なにせ、その大義名分を考えたのは他ならぬ彼ら自身なのだからな」
自分自身が吐いた唾を飲み込むわけにはいかない、ということか。政治的な駆け引きってのは複雑で面倒で、そして単純だ。よく考えてるなぁ。
「そう言うことでしたら、私もご協力いたします。戦力は多い方がよかろう」
リニアさんは胸を叩いて言った。果たして彼女をこの作戦に参加させるべきか、と俺は内心で思案した。彼女のことだ、八木沢を見つけたら戦力差など気にさえかけず復讐を果たしに行くだろう。とても聖職者だとは思えない。

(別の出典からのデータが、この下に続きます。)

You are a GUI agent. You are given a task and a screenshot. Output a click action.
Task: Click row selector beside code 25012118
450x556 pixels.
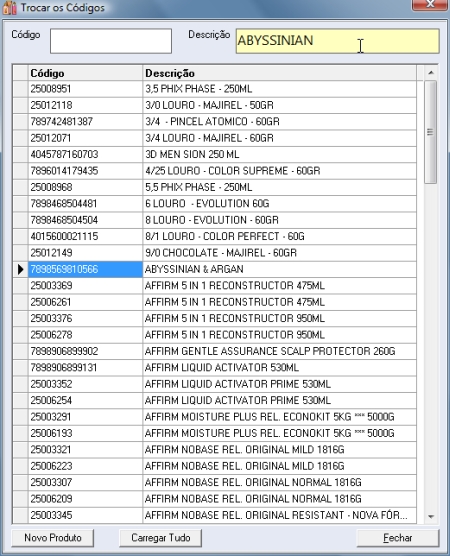point(21,105)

「ああ、頼りになる仲間は1人でも多い方がいい。むしろお願いするよ」
「ありがたい。それではこの件、私から教会の方に持って行きましょうか?」
「私が行くよりは真剣に聞いてもらえるだろうな。ならば、お願いしましよう」
リニアさんは微笑んだ。ともかく、俺たちがやるべきことは『界渡りの連合』を探すこと。もしいるのならば協力者を締めあげること。やるべきことはシンプルだが、不安は大きい。俺の不安をよそに、会議は解散となってしまった。
「はぁ、大丈夫かなリニアさん。あんなんで……」
「ダメだろう。周りが見えていない。あのままじゃあいつ、死ぬぞ……」
並んで歩いているとハルが俺の独り言に反応してくれた。
「八木沢にこだわりすぎだ。あんなんじゃ、ホントに死ぬぞ」
「無理からぬことかもしれんがな。あいつは八木沢にすべてを歪められた」
え、と俺は思わず声を出してしまった。改めて考えてみると、俺はリニアさんのことについてあまり良く知っていない。七天教会司祭だということ、なのに聖句も読めないこと。滅茶苦茶強いこと。親を八木沢に殺されたこと。
「すべてを歪められた、って……いったいどういうことなんだよ、ハル?」
「その通りさ。八木沢六郎がいたから、あいつは教会司祭になったんだ。